For the entries below, how many lines include the word "handle"? Give the figure and nothing more.

(Pixel coordinate grounding data)
────────────────

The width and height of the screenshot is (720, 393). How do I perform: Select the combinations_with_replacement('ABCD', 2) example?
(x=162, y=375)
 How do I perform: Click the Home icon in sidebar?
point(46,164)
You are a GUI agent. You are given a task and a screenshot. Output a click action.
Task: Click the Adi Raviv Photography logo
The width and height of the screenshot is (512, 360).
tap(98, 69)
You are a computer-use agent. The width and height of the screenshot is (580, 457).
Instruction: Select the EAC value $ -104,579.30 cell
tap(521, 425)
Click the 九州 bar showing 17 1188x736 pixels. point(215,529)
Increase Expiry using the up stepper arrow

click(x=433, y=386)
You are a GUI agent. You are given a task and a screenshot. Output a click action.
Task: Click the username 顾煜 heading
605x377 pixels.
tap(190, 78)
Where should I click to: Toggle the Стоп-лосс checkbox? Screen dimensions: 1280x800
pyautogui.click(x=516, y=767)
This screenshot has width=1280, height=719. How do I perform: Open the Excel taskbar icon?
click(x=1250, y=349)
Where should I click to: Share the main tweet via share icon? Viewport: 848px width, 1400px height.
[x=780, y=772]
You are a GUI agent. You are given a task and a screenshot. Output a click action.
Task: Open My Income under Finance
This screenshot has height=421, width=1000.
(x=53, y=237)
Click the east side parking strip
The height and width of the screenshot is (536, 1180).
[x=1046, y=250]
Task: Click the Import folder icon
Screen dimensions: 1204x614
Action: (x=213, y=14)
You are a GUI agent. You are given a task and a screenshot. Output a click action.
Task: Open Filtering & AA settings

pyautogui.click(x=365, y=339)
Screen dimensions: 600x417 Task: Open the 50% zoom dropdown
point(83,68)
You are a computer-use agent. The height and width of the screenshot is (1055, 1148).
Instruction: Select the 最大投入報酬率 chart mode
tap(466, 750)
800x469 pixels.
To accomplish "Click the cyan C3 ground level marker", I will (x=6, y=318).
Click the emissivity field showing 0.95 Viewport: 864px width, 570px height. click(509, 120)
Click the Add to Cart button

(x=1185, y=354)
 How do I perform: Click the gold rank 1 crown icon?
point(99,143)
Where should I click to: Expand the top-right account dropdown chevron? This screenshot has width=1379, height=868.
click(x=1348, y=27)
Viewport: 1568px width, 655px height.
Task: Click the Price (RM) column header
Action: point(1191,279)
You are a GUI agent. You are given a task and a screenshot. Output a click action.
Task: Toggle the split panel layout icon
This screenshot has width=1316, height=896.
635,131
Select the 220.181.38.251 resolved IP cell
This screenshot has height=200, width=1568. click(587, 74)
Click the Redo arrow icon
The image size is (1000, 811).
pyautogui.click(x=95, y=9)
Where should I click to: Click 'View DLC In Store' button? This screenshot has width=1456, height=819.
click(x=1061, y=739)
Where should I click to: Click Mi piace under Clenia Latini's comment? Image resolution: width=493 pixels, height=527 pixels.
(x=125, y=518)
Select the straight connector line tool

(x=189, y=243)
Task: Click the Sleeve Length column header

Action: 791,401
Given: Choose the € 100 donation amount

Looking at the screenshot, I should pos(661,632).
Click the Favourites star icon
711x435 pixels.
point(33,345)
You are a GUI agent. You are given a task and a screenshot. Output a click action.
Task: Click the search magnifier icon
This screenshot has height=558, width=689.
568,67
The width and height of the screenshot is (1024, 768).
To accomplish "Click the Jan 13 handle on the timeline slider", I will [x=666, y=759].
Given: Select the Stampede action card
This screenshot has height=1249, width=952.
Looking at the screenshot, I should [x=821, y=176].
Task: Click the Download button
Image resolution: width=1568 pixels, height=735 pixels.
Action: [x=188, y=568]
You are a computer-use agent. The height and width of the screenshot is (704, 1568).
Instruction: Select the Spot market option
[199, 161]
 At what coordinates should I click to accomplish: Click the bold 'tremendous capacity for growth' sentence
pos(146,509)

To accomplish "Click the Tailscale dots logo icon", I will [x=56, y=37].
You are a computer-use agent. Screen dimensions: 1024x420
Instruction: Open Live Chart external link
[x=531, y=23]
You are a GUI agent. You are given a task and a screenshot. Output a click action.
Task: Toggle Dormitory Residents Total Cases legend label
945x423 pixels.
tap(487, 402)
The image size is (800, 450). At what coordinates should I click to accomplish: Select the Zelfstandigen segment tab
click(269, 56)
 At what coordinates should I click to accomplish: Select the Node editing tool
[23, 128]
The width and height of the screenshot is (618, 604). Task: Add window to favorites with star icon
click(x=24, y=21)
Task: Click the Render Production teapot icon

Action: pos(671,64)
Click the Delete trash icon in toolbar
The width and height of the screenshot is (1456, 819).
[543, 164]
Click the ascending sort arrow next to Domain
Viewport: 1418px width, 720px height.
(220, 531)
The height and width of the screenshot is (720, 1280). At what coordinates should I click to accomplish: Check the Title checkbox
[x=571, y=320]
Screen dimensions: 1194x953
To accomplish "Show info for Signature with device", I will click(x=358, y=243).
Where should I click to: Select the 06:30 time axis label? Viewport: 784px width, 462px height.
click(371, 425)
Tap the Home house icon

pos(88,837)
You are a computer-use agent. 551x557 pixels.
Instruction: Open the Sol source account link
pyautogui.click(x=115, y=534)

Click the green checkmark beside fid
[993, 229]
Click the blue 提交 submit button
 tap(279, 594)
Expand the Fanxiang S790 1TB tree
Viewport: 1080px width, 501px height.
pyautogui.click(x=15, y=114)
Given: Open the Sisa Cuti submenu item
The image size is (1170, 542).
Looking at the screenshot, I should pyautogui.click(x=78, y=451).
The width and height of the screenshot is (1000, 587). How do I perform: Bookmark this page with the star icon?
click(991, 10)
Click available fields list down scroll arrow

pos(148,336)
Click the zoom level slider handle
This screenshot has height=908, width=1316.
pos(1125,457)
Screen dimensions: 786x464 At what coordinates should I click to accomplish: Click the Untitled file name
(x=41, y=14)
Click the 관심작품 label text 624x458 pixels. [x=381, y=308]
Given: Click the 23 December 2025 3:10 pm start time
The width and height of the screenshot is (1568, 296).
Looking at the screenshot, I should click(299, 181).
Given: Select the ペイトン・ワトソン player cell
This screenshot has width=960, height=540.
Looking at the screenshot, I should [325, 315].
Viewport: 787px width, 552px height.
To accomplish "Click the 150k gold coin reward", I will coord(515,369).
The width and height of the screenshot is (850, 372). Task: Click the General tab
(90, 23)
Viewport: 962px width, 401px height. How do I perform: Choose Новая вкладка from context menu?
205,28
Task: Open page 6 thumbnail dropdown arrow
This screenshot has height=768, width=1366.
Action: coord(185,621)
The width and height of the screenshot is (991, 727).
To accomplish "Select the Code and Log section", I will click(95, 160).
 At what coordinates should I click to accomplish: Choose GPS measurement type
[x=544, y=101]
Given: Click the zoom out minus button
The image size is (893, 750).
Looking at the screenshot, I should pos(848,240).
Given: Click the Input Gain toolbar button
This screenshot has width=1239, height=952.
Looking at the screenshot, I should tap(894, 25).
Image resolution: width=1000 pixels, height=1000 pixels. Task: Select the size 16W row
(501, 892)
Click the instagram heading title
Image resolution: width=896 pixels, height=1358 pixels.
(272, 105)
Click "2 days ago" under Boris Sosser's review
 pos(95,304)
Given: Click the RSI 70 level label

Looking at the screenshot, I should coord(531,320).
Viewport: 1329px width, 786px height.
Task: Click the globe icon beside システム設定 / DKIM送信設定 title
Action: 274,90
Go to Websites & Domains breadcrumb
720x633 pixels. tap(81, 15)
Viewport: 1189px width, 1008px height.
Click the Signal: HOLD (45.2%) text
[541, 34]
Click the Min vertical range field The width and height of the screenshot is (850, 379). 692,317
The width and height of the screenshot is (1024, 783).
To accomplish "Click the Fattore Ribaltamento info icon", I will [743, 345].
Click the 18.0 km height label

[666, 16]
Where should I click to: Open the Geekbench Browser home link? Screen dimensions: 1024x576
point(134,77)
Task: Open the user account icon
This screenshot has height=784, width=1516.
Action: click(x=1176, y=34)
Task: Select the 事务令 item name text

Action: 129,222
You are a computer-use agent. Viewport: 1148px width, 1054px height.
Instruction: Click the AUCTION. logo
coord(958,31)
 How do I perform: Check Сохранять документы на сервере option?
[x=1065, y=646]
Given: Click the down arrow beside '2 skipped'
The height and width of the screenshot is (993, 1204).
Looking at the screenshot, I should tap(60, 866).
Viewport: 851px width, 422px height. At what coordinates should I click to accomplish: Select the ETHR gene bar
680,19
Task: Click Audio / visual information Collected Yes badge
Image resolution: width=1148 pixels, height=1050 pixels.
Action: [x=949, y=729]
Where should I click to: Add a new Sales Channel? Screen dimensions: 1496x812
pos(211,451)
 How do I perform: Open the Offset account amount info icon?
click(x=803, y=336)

────────────────

• Response to this task:
2